The trick of course, as Ken said, is to judiciously (or have a friend that works at the cable company come over one night for some beer and his DB meter) keep track of normalization. You always want to assume that whatever signal strength Dish, the cable company, Apple etc, decided to output from their equipment is meant to be delivered to your final equipment. So if you used 2 splitters to get a cable to your TV you are now -6db down or 1/4 of the original signal strength.

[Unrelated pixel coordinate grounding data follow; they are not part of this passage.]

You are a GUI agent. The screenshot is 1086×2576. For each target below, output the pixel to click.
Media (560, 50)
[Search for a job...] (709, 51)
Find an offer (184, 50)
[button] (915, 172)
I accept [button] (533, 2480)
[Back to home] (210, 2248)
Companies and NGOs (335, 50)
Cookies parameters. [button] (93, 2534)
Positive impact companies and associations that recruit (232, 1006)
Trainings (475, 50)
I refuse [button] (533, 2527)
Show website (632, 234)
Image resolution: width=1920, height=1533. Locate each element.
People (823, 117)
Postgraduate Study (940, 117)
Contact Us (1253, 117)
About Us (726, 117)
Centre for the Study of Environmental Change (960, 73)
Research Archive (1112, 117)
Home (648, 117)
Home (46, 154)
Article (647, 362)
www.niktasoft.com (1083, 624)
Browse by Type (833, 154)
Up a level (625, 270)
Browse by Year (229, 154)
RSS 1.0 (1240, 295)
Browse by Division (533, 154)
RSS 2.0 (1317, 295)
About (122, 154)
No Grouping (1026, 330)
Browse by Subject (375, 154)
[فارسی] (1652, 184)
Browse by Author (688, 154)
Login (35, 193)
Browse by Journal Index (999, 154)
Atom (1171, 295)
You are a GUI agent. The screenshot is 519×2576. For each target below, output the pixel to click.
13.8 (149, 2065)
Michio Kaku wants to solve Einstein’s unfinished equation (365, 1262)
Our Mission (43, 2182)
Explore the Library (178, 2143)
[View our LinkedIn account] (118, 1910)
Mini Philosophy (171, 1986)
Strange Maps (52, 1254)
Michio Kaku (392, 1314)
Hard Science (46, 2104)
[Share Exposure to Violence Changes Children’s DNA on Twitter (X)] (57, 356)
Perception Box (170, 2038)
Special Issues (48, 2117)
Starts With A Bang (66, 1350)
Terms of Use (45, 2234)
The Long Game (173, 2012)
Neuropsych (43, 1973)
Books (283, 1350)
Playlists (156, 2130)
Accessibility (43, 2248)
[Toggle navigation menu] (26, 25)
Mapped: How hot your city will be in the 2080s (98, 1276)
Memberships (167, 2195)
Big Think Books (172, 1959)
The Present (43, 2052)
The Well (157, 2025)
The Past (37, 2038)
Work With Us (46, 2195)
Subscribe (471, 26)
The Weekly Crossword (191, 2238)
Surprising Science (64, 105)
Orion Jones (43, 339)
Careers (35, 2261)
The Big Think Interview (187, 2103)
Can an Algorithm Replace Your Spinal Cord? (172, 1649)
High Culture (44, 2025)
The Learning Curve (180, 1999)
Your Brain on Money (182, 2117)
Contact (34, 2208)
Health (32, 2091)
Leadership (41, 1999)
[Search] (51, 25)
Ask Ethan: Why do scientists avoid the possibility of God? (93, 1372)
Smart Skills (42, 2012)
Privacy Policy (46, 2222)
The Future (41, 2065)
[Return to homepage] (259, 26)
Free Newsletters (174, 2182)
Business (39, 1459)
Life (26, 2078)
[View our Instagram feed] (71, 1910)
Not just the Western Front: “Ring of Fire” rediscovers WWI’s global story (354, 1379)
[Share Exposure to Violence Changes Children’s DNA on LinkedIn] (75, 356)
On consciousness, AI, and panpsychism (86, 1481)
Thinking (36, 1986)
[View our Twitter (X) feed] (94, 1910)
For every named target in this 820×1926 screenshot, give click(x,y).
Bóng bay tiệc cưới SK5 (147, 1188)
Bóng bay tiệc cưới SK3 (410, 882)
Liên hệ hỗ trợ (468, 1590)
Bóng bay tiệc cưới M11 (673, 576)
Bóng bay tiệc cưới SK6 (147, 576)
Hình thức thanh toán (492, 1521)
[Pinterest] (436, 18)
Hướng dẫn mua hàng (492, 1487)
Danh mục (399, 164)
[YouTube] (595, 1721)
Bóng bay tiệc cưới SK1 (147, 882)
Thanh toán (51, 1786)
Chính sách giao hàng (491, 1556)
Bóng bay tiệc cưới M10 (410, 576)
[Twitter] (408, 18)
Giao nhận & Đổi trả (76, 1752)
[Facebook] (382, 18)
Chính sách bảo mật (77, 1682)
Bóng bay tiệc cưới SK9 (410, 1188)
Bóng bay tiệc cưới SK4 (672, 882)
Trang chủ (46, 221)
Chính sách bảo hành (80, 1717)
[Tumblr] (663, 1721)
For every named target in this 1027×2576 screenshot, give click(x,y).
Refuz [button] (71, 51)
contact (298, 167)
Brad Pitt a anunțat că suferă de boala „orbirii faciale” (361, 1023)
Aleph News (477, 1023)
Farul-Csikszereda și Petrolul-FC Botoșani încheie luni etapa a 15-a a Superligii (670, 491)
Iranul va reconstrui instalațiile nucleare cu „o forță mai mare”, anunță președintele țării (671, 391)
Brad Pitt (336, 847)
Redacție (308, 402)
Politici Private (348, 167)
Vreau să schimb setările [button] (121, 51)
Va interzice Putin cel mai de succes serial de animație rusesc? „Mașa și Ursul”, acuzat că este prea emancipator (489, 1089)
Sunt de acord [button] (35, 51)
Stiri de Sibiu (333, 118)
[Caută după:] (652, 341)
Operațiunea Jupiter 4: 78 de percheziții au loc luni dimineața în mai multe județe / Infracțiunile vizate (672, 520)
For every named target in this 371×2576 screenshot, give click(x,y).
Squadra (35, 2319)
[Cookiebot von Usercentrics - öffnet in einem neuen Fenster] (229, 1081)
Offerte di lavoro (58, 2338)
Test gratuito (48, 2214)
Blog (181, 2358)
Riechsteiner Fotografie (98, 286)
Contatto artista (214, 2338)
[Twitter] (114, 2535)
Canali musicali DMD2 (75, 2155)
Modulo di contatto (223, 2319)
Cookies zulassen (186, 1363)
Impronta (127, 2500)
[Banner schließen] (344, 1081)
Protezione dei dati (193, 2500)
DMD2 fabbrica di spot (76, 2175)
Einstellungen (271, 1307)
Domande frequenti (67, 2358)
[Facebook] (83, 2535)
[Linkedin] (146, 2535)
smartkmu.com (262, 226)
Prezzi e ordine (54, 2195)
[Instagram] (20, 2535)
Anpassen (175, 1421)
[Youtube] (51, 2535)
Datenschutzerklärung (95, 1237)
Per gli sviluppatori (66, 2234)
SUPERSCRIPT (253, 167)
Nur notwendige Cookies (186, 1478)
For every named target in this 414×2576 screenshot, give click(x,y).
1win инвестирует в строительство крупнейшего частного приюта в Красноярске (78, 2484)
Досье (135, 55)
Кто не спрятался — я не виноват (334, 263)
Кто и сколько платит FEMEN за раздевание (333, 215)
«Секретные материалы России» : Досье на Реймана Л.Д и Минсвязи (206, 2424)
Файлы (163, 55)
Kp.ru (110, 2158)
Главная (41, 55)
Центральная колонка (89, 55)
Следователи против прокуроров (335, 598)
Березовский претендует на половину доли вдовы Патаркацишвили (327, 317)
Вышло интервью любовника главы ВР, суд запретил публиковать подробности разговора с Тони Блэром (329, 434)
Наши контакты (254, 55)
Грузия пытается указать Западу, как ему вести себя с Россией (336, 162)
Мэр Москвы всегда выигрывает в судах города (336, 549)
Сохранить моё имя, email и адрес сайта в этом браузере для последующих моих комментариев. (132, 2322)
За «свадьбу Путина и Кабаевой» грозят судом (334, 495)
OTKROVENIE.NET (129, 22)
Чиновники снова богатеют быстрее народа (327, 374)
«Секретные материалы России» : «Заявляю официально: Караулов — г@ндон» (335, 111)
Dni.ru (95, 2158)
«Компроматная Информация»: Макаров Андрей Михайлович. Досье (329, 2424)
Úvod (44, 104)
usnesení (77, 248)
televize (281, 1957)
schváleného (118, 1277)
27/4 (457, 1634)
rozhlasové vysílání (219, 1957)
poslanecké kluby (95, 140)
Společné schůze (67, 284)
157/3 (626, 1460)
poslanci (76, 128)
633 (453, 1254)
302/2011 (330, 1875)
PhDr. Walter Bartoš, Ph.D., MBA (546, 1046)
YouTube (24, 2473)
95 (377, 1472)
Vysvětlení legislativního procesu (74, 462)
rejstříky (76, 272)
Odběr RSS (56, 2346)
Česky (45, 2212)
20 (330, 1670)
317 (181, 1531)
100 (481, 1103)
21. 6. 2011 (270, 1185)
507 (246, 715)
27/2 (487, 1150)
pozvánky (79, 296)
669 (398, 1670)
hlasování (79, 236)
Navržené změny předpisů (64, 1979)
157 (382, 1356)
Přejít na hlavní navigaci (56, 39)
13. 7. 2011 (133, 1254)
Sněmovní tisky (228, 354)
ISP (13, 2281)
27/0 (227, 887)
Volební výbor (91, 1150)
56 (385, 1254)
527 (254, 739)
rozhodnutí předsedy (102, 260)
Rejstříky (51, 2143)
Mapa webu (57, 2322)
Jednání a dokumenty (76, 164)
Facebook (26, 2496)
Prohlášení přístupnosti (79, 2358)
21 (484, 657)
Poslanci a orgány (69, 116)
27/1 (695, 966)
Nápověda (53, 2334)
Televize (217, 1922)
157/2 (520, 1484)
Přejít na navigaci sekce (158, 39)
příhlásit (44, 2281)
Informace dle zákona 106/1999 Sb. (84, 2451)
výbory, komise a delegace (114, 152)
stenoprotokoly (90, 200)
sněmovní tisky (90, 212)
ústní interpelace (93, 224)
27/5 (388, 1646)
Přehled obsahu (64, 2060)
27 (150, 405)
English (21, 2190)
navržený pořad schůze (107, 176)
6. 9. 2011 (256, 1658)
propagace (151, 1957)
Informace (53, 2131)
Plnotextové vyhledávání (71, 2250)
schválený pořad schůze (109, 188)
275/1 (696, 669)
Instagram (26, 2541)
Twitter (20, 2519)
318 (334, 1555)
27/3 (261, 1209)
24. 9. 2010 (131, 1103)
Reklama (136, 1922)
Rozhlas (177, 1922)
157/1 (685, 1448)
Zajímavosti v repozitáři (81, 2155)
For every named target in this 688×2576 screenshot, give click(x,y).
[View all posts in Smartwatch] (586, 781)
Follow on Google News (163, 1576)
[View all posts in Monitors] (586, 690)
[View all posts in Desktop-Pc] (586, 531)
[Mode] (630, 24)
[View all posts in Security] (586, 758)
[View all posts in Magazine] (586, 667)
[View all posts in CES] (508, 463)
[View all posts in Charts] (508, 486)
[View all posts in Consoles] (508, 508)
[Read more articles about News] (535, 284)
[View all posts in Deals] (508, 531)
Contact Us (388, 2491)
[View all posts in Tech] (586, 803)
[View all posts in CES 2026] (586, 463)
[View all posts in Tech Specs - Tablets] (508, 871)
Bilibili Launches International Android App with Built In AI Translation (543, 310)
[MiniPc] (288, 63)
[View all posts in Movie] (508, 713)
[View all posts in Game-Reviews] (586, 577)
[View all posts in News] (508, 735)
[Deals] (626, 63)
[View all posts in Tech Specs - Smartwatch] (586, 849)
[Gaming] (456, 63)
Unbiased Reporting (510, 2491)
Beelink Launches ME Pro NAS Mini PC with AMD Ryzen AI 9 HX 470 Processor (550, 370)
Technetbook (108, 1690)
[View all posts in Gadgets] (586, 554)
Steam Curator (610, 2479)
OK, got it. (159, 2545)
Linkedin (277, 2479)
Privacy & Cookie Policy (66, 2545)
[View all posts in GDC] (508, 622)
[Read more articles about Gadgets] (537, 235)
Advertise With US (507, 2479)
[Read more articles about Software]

What I do is whatever he reads direct from the disconnected cable in signal strength I normalize to zero (0) db in my system. That's of course a baseline I use in my head. For all intents and purposes I mark that cable end as 0 db. I then have a lower powered amp that brings the baseline up +10db for starters. Then for every splitter I have stickers after then on the cables that tell me that I'm at +7 , +4, etc. When I get to - something I'll insert a high end (from Worthington Distribution) very low noise 15db amp (never above as they distort above 15db) then add the +15 to whatever is coming in. So if I had -3 coming in, now I have +12 coming out and keep track again. I never allow any final outbound terminating feeds to drop below +3 or +9db.
I use +3 for any runs from the basement to the basement or 1st floor.
+6 for further runs like to the back screened in porch or the outlet on the patio
+9 goes up to the 2nd floor (much longer runs), and it it look overdriven simple 3db or 6db drop inserts brings the signal down to normalized quality again.
I use RG6 dual for short runs and to runs for small non-HD sets like Kitchen, porch, laundry room, etc.
Dual Quad shielded RG6 for all runs to the 'real HDTV's'
So I'm always at +just-a-little-sometime at the back of every consuming device. Easy to shed signal at that point.